*** Given entries ***

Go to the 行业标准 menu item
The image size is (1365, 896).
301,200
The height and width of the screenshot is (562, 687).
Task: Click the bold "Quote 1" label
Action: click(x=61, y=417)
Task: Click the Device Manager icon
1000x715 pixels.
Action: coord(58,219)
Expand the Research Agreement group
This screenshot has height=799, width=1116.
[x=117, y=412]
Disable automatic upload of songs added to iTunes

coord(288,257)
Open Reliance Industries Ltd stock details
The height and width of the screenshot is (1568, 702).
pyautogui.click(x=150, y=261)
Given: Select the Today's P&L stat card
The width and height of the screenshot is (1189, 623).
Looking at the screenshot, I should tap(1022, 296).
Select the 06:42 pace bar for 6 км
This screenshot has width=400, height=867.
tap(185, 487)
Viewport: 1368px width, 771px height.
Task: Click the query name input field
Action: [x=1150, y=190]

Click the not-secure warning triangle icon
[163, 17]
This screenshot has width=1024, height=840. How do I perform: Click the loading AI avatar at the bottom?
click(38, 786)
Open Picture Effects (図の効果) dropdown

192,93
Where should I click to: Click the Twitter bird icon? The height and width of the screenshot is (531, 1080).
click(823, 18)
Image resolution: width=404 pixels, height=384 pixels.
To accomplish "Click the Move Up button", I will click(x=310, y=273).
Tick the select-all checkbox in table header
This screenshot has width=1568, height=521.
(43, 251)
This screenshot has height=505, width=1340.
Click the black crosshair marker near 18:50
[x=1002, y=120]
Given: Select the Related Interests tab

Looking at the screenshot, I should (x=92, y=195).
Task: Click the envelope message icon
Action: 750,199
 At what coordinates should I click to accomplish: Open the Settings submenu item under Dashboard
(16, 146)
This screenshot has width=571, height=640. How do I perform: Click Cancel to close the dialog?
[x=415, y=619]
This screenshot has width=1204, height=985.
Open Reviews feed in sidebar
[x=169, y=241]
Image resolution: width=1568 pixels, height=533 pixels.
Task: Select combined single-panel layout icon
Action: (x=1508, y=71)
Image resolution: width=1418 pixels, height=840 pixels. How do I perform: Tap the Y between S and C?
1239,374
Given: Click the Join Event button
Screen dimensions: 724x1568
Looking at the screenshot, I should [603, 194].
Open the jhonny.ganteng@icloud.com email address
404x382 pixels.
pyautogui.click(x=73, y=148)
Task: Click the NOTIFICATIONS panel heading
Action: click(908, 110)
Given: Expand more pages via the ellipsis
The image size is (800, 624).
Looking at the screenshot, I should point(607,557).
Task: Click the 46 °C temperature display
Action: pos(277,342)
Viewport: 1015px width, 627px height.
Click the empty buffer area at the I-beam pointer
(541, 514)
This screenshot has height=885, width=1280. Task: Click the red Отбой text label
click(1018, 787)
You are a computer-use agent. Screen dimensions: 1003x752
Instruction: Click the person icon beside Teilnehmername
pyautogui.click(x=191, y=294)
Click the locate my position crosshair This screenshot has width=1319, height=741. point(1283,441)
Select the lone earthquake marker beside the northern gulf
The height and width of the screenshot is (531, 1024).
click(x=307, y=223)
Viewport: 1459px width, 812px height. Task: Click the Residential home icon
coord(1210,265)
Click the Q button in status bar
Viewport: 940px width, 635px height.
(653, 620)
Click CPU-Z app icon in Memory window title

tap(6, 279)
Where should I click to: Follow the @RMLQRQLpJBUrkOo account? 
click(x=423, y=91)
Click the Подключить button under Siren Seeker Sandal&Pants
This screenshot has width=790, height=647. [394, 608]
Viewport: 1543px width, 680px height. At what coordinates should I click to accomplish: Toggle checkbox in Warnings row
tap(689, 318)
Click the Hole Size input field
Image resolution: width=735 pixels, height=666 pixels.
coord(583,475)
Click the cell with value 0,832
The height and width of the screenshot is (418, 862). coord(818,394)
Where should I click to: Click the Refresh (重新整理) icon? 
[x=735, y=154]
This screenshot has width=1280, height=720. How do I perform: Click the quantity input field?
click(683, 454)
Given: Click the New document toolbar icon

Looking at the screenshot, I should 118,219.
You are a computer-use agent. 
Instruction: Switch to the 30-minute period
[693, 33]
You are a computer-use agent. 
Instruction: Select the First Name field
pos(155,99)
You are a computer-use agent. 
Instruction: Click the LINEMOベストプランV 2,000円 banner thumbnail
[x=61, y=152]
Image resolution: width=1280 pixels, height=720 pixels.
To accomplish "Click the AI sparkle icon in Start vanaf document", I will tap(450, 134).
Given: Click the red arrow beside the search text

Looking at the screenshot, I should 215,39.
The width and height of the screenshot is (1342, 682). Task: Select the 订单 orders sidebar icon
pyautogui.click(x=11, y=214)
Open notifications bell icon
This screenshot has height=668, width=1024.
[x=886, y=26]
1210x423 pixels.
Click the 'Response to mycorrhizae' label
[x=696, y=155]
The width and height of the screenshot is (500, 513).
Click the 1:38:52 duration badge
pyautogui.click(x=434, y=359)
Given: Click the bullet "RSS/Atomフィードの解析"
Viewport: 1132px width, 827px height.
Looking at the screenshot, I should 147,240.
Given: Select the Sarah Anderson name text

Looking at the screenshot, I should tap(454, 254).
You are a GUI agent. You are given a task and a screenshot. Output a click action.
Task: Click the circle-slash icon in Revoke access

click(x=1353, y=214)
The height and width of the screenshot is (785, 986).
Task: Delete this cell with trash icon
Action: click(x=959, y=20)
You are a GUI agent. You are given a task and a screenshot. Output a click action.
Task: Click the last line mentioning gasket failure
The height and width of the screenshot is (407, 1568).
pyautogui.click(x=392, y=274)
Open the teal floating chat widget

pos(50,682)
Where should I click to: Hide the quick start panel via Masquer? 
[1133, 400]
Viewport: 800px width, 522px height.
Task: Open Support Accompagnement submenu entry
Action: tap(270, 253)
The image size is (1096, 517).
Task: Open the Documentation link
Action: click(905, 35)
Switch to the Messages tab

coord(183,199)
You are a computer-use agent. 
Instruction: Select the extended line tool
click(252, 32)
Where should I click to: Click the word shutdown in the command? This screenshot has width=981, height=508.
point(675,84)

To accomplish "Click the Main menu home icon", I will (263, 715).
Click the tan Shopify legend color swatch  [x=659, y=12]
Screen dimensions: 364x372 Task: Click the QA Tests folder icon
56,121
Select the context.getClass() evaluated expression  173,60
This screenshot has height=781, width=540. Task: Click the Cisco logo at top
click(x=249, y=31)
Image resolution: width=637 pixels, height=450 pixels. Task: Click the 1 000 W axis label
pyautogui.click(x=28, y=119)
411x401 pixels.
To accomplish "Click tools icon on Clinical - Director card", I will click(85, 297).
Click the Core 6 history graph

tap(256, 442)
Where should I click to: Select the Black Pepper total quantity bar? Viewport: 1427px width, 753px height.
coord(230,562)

***

(Aim of the exercise)
Each entry is to be retyped precisely as it stands.

(Output below)
Go to the 行业标准 menu item
The image size is (1365, 896).
301,200
The height and width of the screenshot is (562, 687).
Task: Click the bold "Quote 1" label
Action: click(x=61, y=417)
Task: Click the Device Manager icon
1000x715 pixels.
Action: coord(58,219)
Expand the Research Agreement group
This screenshot has height=799, width=1116.
[x=117, y=412]
Disable automatic upload of songs added to iTunes

coord(288,257)
Open Reliance Industries Ltd stock details
The height and width of the screenshot is (1568, 702).
pyautogui.click(x=150, y=261)
Given: Select the Today's P&L stat card
The width and height of the screenshot is (1189, 623).
Looking at the screenshot, I should tap(1022, 296).
Select the 06:42 pace bar for 6 км
This screenshot has width=400, height=867.
tap(185, 487)
Viewport: 1368px width, 771px height.
Task: Click the query name input field
Action: [x=1150, y=190]

Click the not-secure warning triangle icon
[163, 17]
This screenshot has width=1024, height=840. How do I perform: Click the loading AI avatar at the bottom?
click(38, 786)
Open Picture Effects (図の効果) dropdown

192,93
Where should I click to: Click the Twitter bird icon? The height and width of the screenshot is (531, 1080).
click(823, 18)
Image resolution: width=404 pixels, height=384 pixels.
To accomplish "Click the Move Up button", I will click(x=310, y=273).
Tick the select-all checkbox in table header
This screenshot has width=1568, height=521.
(43, 251)
This screenshot has height=505, width=1340.
Click the black crosshair marker near 18:50
[x=1002, y=120]
Given: Select the Related Interests tab

Looking at the screenshot, I should (x=92, y=195).
Task: Click the envelope message icon
Action: 750,199
 At what coordinates should I click to accomplish: Open the Settings submenu item under Dashboard
(16, 146)
This screenshot has width=571, height=640. How do I perform: Click Cancel to close the dialog?
[x=415, y=619]
This screenshot has width=1204, height=985.
Open Reviews feed in sidebar
[x=169, y=241]
Image resolution: width=1568 pixels, height=533 pixels.
Task: Select combined single-panel layout icon
Action: (x=1508, y=71)
Image resolution: width=1418 pixels, height=840 pixels. How do I perform: Tap the Y between S and C?
1239,374
Given: Click the Join Event button
Screen dimensions: 724x1568
Looking at the screenshot, I should [603, 194].
Open the jhonny.ganteng@icloud.com email address
404x382 pixels.
pyautogui.click(x=73, y=148)
Task: Click the NOTIFICATIONS panel heading
Action: click(908, 110)
Given: Expand more pages via the ellipsis
The image size is (800, 624).
Looking at the screenshot, I should point(607,557).
Task: Click the 46 °C temperature display
Action: pos(277,342)
Viewport: 1015px width, 627px height.
Click the empty buffer area at the I-beam pointer
(541, 514)
This screenshot has height=885, width=1280. Task: Click the red Отбой text label
click(1018, 787)
You are a computer-use agent. Screen dimensions: 1003x752
Instruction: Click the person icon beside Teilnehmername
pyautogui.click(x=191, y=294)
Click the locate my position crosshair This screenshot has width=1319, height=741. point(1283,441)
Select the lone earthquake marker beside the northern gulf
The height and width of the screenshot is (531, 1024).
click(x=307, y=223)
Viewport: 1459px width, 812px height. Task: Click the Residential home icon
coord(1210,265)
Click the Q button in status bar
Viewport: 940px width, 635px height.
(653, 620)
Click CPU-Z app icon in Memory window title

tap(6, 279)
Where should I click to: Follow the @RMLQRQLpJBUrkOo account? 
click(x=423, y=91)
Click the Подключить button under Siren Seeker Sandal&Pants
This screenshot has width=790, height=647. [394, 608]
Viewport: 1543px width, 680px height. At what coordinates should I click to accomplish: Toggle checkbox in Warnings row
tap(689, 318)
Click the Hole Size input field
Image resolution: width=735 pixels, height=666 pixels.
coord(583,475)
Click the cell with value 0,832
The height and width of the screenshot is (418, 862). coord(818,394)
Where should I click to: Click the Refresh (重新整理) icon? 
[x=735, y=154]
This screenshot has width=1280, height=720. How do I perform: Click the quantity input field?
click(683, 454)
Given: Click the New document toolbar icon

Looking at the screenshot, I should 118,219.
You are a computer-use agent. 
Instruction: Switch to the 30-minute period
[693, 33]
You are a computer-use agent. 
Instruction: Select the First Name field
pos(155,99)
You are a computer-use agent. 
Instruction: Click the LINEMOベストプランV 2,000円 banner thumbnail
[x=61, y=152]
Image resolution: width=1280 pixels, height=720 pixels.
To accomplish "Click the AI sparkle icon in Start vanaf document", I will tap(450, 134).
Given: Click the red arrow beside the search text

Looking at the screenshot, I should 215,39.
The width and height of the screenshot is (1342, 682). Task: Select the 订单 orders sidebar icon
pyautogui.click(x=11, y=214)
Open notifications bell icon
This screenshot has height=668, width=1024.
[x=886, y=26]
1210x423 pixels.
Click the 'Response to mycorrhizae' label
[x=696, y=155]
The width and height of the screenshot is (500, 513).
Click the 1:38:52 duration badge
pyautogui.click(x=434, y=359)
Given: Click the bullet "RSS/Atomフィードの解析"
Viewport: 1132px width, 827px height.
Looking at the screenshot, I should 147,240.
Given: Select the Sarah Anderson name text

Looking at the screenshot, I should tap(454, 254).
You are a GUI agent. You are given a task and a screenshot. Output a click action.
Task: Click the circle-slash icon in Revoke access

click(x=1353, y=214)
The height and width of the screenshot is (785, 986).
Task: Delete this cell with trash icon
Action: click(x=959, y=20)
You are a GUI agent. You are given a task and a screenshot. Output a click action.
Task: Click the last line mentioning gasket failure
The height and width of the screenshot is (407, 1568).
pyautogui.click(x=392, y=274)
Open the teal floating chat widget

pos(50,682)
Where should I click to: Hide the quick start panel via Masquer? 
[1133, 400]
Viewport: 800px width, 522px height.
Task: Open Support Accompagnement submenu entry
Action: tap(270, 253)
The image size is (1096, 517).
Task: Open the Documentation link
Action: click(905, 35)
Switch to the Messages tab

coord(183,199)
You are a computer-use agent. 
Instruction: Select the extended line tool
click(252, 32)
Where should I click to: Click the word shutdown in the command? This screenshot has width=981, height=508.
point(675,84)

To accomplish "Click the Main menu home icon", I will (263, 715).
Click the tan Shopify legend color swatch  [x=659, y=12]
Screen dimensions: 364x372 Task: Click the QA Tests folder icon
56,121
Select the context.getClass() evaluated expression  173,60
This screenshot has height=781, width=540. Task: Click the Cisco logo at top
click(x=249, y=31)
Image resolution: width=637 pixels, height=450 pixels. Task: Click the 1 000 W axis label
pyautogui.click(x=28, y=119)
411x401 pixels.
To accomplish "Click tools icon on Clinical - Director card", I will click(85, 297).
Click the Core 6 history graph

tap(256, 442)
Where should I click to: Select the Black Pepper total quantity bar? Viewport: 1427px width, 753px height.
coord(230,562)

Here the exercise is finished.